This project presents one application direction of the IARIP research architecture. The presented model is currently in the research and pilot validation phase. The timelines below outline the expected validation and development steps of the IARIP research architecture across different application domains. Following research validation, IARIP aims to initiate real-world projects together with industry and market partners based on the successfully validated models.

A decentralized, energy-optimized intelligence network connecting AVA Nodes into a unified system

RI-Net (Resonant Intelligence Network) is the system-level extension of the AVA Resonant Intelligence architecture. It is a decentralized intelligence network designed to connect multiple AVA Nodes into a single, coherent, resonantly operating system.

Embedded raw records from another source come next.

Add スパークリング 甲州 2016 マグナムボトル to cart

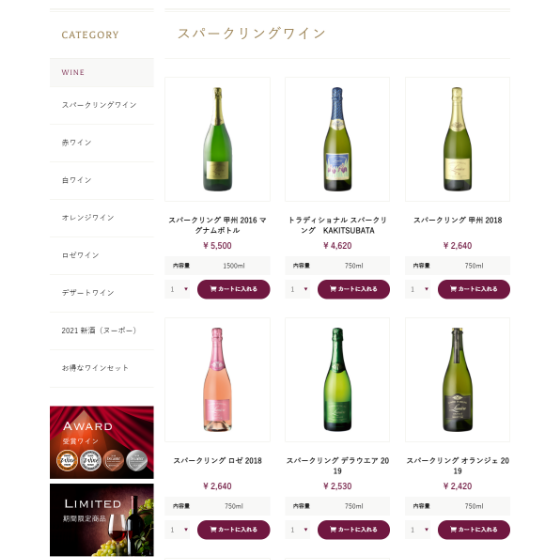[x=234, y=289]
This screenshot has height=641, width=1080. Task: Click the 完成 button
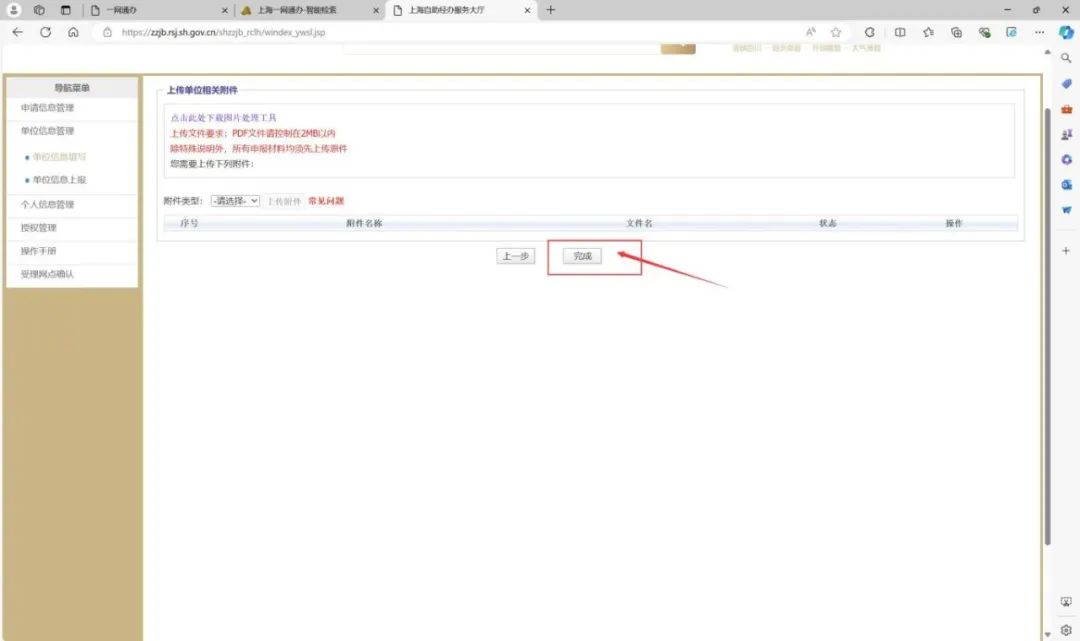(x=582, y=256)
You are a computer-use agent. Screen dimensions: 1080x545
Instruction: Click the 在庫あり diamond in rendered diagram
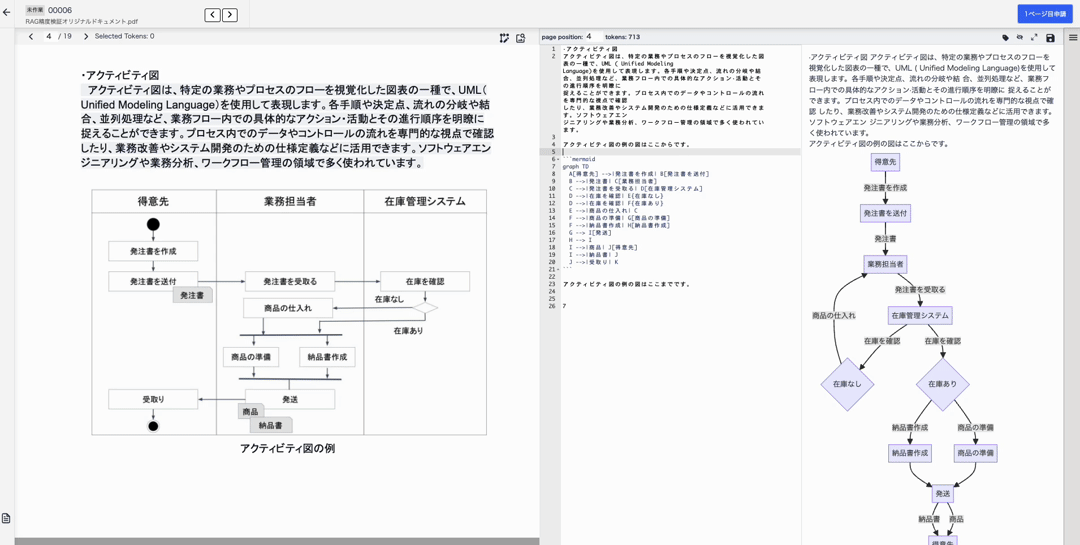942,384
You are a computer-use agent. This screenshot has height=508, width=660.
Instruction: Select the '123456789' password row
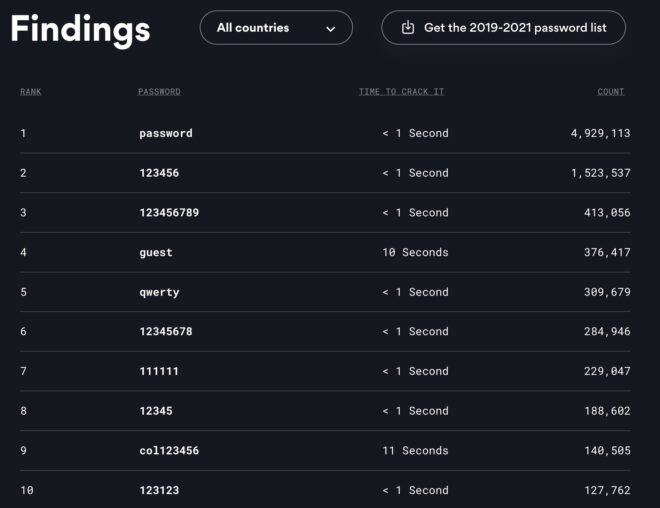[169, 213]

The purpose of RI-Net is to provide a stable, scalable, and energy-efficient infrastructure for distributed execution of large language models, real-time AI workloads, and data-intensive computations.

Why RI-Net is needed

Most current AI infrastructures are:

  • – highly centralized,
  • – cloud-dependent,
  • – energy-intensive,
  • – and increasingly problematic from a data-sovereignty perspective.

Organizations are looking for alternatives that:

  • – run AI locally,
  • – distribute workloads intelligently,
  • – and avoid disproportionate increases in energy consumption.

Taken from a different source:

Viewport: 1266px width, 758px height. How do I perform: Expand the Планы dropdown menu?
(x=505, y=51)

The solution – a resonant intelligence network

RI-Net is a software-defined network architecture that:

  • – connects AVA Nodes into a coordinated system,
  • – distributes computational load intelligently,
  • – applies energy-aware routing strategies,
  • – and synchronizes execution through resonant behavioral patterns.

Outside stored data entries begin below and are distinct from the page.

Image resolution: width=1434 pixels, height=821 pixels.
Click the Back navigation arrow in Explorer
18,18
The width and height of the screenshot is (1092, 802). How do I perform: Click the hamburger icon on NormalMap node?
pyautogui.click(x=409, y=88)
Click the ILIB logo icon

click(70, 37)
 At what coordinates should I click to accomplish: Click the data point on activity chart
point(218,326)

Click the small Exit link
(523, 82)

RI-Net is not a conventional compute cluster. It is a dynamically self-optimizing intelligence network.

What does RI-Net do?

  • – Intelligent workload distribution
    across connected AVA Nodes
  • – Energy-aware routing
    prioritizing lower-consumption execution paths
  • – Resonant communication
    reducing network noise while maintaining coherence
  • – Real-time synchronization
    of models and data flows
  • – High fault tolerance
    automatic re-optimization when nodes become unavailable

Key benefits

  • – 30–40% more energy-efficient distributed AI operation
  • – lower latency and faster response times
  • – strong data-privacy advantages through local processing
  • – stable performance under high load
  • – horizontal scalability: from a few nodes to thousands
  • – fully cloud-independent, private infrastructures are possible

Deployment scenarios

  • – enterprise AI networks across multiple sites
  • – national digital infrastructures (education, healthcare, public services)
  • – university and research environments
  • – industrial, energy-sector, and IoT-heavy systems
  • – decentralized and critical infrastructures

Technology foundations

RI-Net integrates tightly with all core layers of the AVA architecture:

  • – AVA Core – central coordination and operational logic
  • – RCF-LIM – optimized model execution
  • – HGO – GPU–CPU workload balancing
  • – ADC-Optim – energy management
  • – RCF-Secure – network security and anomaly detection

This integration enables RI-Net to function as a stable, secure, and energy-optimized intelligence network.

Project status

  • – ready-to-start project
  • – architectural concept finalized
  • – easily demonstrable with small-scale pilot networks
  • – incrementally scalable to national or international levels
  • – low integration risk

RI-Net represents the system-level realization of Resonant Intelligence — where local AI units no longer operate in isolation, but as part of a coordinated, energy-efficient intelligence network.